In “Subject and genre in the ‘poetics of loss’ (On the ‘novels’ of Andrey Levki­n),” Stanislav Snytko (St. Petersburg) makes the first serious attempt to describe the poetics of Levkin’s ‘late’ prose, beginning with the novel Golem, the Russian version (2002) and ending with his latest experimental texts published on postnonfiction.org. According to Snytko, the language of these texts is ascetic, essentially devoid of “artistic devices,” its lexicon and intonation leaning toward the conversational (and in places breaking down into aphasia). “It would seem that in subtracting all the ‘literariness’ from a text, removing all the excess and preserving only ‘the convention is that there already exist words,’ the writer seeks to create his own version of not just post(non)fiction, but even a pure ‘writing as such.’ This recalls the experiments of Leon Bogdanov, though unlike him, Levkin doesn’t even keep the diary base.”

 

TRAJECTORIES OF DECONSTRUCTION

Despite the fact that two programmatic books by Paul de Man (Blindness and Insight and Allegories of Reading) and more than a dozen by Jacques Derrida, inclu­ding central texts like Writing and Difference, On Grammatology and Specters of Marx, have been published in Russia, not to mention journal pub­li­catio­ns and monographs on the subject, deconstruction is still often perceiv­ed — even in professional circles — as a synonym for destruction, irrespon­sible (“post­modernist”) games and moral relativism. Meanwhile, beginni­ng from at least the 1980s, Derrida’s thought was persistently connected to problems of ethics and politics, to questions of what constitutes responsibility and a responsible utteran­ce or decision. And while in his search for an answer he tur­ned to literary texts (alongside the philosophical and political), problematizing “generic” boundaries themselves and the conditions of their realization as he went along, this in no way made his task more superficial or his method of questioning less strict. Below we present two variations, or two trajectories, of deconstruction (Derrida invariably insisted that deconstruction did not exist in the singular).

In “Obituary for an allegory. On the thanatopoetics of the north in the lyric poetry of Nikolay Zabolotsky” Heinrich Kirschbaum (Humboldt
Universit
ät, Berlin) follows Paul de Man, according to whom the operation
of deconstruction is carried out by the literary (poetic) work itself rather than the critical reader.

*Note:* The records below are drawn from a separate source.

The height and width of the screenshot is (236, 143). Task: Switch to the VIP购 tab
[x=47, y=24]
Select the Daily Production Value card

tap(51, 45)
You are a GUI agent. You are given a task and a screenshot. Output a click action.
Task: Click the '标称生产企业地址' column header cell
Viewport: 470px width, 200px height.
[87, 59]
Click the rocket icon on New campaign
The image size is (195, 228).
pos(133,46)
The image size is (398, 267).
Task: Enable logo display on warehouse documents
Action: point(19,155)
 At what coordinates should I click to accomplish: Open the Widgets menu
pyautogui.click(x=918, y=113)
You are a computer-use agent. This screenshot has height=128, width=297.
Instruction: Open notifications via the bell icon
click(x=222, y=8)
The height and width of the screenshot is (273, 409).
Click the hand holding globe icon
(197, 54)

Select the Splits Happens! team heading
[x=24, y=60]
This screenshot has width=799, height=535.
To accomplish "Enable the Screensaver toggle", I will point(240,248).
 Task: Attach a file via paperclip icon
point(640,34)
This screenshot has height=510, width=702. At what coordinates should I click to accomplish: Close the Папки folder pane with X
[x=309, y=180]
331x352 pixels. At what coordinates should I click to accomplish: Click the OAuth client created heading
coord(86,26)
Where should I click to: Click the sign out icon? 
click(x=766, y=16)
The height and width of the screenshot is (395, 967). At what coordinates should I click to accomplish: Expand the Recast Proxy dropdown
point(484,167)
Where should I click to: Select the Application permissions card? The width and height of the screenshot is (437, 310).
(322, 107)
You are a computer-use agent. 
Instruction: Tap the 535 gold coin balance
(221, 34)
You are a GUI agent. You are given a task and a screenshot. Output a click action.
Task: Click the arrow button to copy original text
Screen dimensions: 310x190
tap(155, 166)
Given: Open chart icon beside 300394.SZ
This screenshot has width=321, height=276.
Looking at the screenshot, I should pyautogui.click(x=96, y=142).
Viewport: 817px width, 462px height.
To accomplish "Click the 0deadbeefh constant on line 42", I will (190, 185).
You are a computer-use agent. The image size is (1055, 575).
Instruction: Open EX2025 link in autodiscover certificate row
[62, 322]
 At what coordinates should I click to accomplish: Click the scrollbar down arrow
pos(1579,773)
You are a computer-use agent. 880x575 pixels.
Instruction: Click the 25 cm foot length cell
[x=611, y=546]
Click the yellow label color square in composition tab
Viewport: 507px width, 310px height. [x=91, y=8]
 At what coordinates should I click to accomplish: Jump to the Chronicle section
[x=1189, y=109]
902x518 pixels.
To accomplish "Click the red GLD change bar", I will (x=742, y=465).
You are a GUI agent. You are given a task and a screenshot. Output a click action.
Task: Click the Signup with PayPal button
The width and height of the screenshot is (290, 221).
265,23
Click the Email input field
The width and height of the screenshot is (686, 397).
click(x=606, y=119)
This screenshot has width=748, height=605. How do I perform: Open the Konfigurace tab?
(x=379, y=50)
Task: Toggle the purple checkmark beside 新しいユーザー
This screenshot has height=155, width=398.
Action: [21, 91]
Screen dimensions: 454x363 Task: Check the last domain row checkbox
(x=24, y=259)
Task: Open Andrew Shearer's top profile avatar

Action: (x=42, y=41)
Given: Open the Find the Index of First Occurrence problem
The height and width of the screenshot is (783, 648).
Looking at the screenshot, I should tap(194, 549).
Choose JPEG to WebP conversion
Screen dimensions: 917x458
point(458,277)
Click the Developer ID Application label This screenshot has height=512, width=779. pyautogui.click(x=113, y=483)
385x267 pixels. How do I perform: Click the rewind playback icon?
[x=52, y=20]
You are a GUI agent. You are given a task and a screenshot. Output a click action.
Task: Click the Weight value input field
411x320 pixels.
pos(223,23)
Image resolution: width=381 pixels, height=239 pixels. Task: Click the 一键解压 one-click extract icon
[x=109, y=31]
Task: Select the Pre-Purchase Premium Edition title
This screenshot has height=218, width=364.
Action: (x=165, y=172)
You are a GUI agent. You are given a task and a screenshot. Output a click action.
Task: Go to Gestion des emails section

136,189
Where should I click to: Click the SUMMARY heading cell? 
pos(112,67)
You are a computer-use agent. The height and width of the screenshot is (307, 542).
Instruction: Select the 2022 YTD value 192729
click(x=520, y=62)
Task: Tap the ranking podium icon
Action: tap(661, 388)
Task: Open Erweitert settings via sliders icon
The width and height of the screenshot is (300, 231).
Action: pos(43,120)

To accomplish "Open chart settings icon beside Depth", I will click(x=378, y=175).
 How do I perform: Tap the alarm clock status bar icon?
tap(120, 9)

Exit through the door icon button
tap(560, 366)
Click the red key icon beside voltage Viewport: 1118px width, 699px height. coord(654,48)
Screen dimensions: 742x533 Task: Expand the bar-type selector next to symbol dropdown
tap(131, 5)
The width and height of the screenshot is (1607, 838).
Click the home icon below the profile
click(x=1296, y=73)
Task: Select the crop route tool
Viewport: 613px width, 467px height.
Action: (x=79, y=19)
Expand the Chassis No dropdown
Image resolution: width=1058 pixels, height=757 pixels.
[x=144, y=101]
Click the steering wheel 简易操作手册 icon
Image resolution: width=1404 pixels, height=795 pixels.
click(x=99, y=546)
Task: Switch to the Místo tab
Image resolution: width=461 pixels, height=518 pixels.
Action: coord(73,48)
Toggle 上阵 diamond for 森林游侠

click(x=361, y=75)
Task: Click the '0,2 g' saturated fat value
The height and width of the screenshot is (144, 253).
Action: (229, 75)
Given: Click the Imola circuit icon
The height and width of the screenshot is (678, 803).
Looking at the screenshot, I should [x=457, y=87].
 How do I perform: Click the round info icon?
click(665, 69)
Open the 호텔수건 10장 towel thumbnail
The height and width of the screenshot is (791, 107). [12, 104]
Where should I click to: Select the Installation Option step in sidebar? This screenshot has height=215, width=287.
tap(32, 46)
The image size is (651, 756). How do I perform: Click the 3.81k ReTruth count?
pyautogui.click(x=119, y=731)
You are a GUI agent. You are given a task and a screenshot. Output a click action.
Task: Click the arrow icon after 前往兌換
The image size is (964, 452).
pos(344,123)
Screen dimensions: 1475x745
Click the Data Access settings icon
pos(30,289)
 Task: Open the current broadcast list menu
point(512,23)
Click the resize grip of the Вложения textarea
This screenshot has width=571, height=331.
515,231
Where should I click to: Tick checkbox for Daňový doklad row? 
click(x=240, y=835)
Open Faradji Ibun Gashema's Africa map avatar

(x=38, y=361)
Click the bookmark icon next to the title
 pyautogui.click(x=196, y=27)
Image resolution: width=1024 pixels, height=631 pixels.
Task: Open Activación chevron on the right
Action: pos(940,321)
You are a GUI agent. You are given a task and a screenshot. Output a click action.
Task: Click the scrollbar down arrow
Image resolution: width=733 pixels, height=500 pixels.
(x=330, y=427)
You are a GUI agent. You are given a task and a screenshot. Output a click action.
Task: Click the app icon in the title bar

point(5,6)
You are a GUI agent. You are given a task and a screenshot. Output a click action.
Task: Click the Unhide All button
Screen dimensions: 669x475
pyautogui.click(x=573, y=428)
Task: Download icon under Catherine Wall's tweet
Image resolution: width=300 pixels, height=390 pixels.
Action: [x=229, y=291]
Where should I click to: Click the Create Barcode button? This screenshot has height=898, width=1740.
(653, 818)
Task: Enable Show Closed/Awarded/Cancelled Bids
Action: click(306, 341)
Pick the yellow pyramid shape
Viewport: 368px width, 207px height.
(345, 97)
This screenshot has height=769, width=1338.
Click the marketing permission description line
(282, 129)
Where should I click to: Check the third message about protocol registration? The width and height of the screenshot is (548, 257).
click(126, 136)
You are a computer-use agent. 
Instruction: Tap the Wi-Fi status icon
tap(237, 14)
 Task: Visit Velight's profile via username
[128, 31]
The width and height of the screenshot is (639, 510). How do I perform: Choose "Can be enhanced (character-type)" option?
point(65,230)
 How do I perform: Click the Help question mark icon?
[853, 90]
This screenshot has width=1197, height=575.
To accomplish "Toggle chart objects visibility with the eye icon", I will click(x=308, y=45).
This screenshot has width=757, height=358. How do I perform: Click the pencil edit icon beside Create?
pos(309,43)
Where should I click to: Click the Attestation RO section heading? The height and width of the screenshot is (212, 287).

Dragan Kujundžić (University of Florida-Gainesville, USA) advocates a more “orthodox” Derridean approach in “‘Whoever wishes to die does not die.’ The Dionysian refuge of Anna Alchuk.” Kujund?i?’s analysis of the poetic text is closely intertwined with extreme political and ethical stakes, including the contem­porary political situation in Russia. It is hoped that this “double” publication will sponsor a more considered and responsible understanding of the critical procedure known as “deconstruction.”

 

CLOSE READING

Our traditional rubric features a piece by Inna Bulkina (Ukrainian Center of Cultural Research, Kiev), “‘Into an other foul midnight’: three poems.” Bulkina thoroughly describes and comments on the shared motifs in poems by three Russian poets: V. Khodasevich’s “If I were to live long in this world…” (1921), “A. Shteiger’s “The time will come (not right away, not now…” (1935) and S. Gandlevsky’s “When I lived in this world…” (1995). Meanwhile, Bulkina does not claim to be making a typical “intertextual discovery,” but rather focuses her attention on the phenomenon known as “metacitation” or “transferred citation.”